Frequently Asked Questions

Why does capillary tube length change so dramatically when diameter changes slightly?

Flow resistance through a circular opening increases with the fourth power of diameter reduction. Halving the bore increases resistance roughly 16-fold. To maintain the same refrigerant mass flow rate through a smaller hole, you must dramatically shorten the tube to reduce the total restrictive path length. This 4.6 exponent empirically captures the combined effects of viscous drag and compressibility of the refrigerant gas expanding through the restriction.

Can I use a longer capillary tube to compensate for a larger bore?

Yes, but only up to practical limits. Using a wider tube (larger ID) requires a longer capillary to maintain system equilibrium. However, excessively long tubes—beyond 6 metres—become difficult to route, prone to vibration-induced noise, and occupier unnecessary space. Additionally, the relationship is nonlinear; a 0.2 mm diameter increase demands a much longer tube to restore throttling, often exceeding available space in the appliance housing.

What happens if I install a capillary tube that is too short?

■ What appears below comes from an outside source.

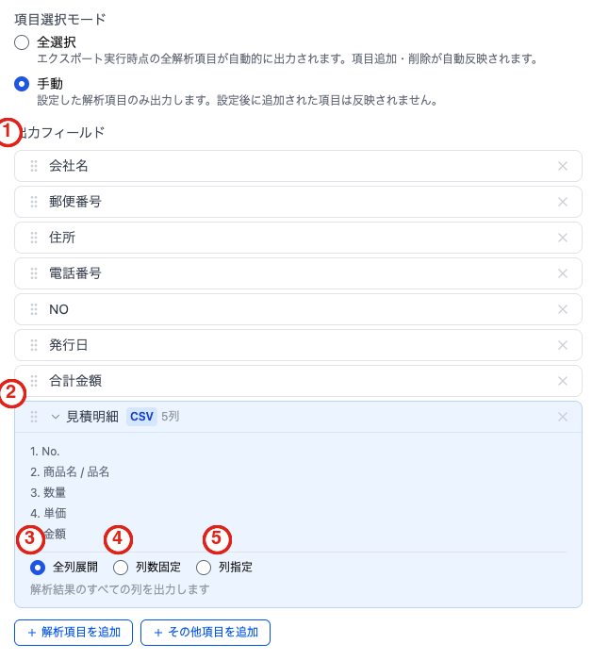Click the drag handle beside 見積明細
The image size is (592, 660).
(x=34, y=417)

An undersized capillary length combined with the bore diameter allows excessive refrigerant flow into the evaporator. The evaporator floods with liquid instead of operating on a fine mist, reducing heat absorption efficiency and returning wet vapour to the compressor. This 'slugging' condition can cause mechanical damage to compressor valves and bearing oil starvation. Additionally, the system never reaches target low-side pressure, so cooling capacity remains below design expectations.

How do I measure the inside diameter of an existing capillary tube?

Direct measurement is challenging without cutting the tube. The most reliable methods are: (1) consult the original equipment documentation or service manual, which lists tube specifications; (2) measure the outer diameter with digital callipers and subtract twice the wall thickness (typically 0.3–0.5 mm for soft copper tubing); (3) contact the appliance manufacturer with the model number for original specifications. Do not assume diameter from appearance alone, as copper tubes of different gauges look similar.

Do I need to evacuate and recharge the system after replacing the capillary tube?

Yes, absolutely. Any opening of the refrigerant circuit exposes the system to atmospheric moisture and air. Before installing a new capillary tube, evacuate the entire system to below 1000 microns absolute pressure using a quality vacuum pump. This removes non-condensables and moisture that would otherwise degrade oil, form acids, or block the new restriction. After installation and with all connections torqued and leak-tested, recharge with the specified refrigerant mass per the equipment nameplate.

Can the same capillary tube work in different refrigerant types?

No. Different refrigerants have different viscosities, densities, and thermodynamic properties. A capillary tube sized for R-134a will not provide correct throttling for R-410A or R-32, even though the mass flow formula appears universal. Changing refrigerants requires recalculating tube dimensions and often replacing the capillary entirely. This is particularly important in retrofit applications: never attempt to use retrofit refrigerants in systems with original capillary specifications without consulting the equipment manufacturer's retrofit guidelines.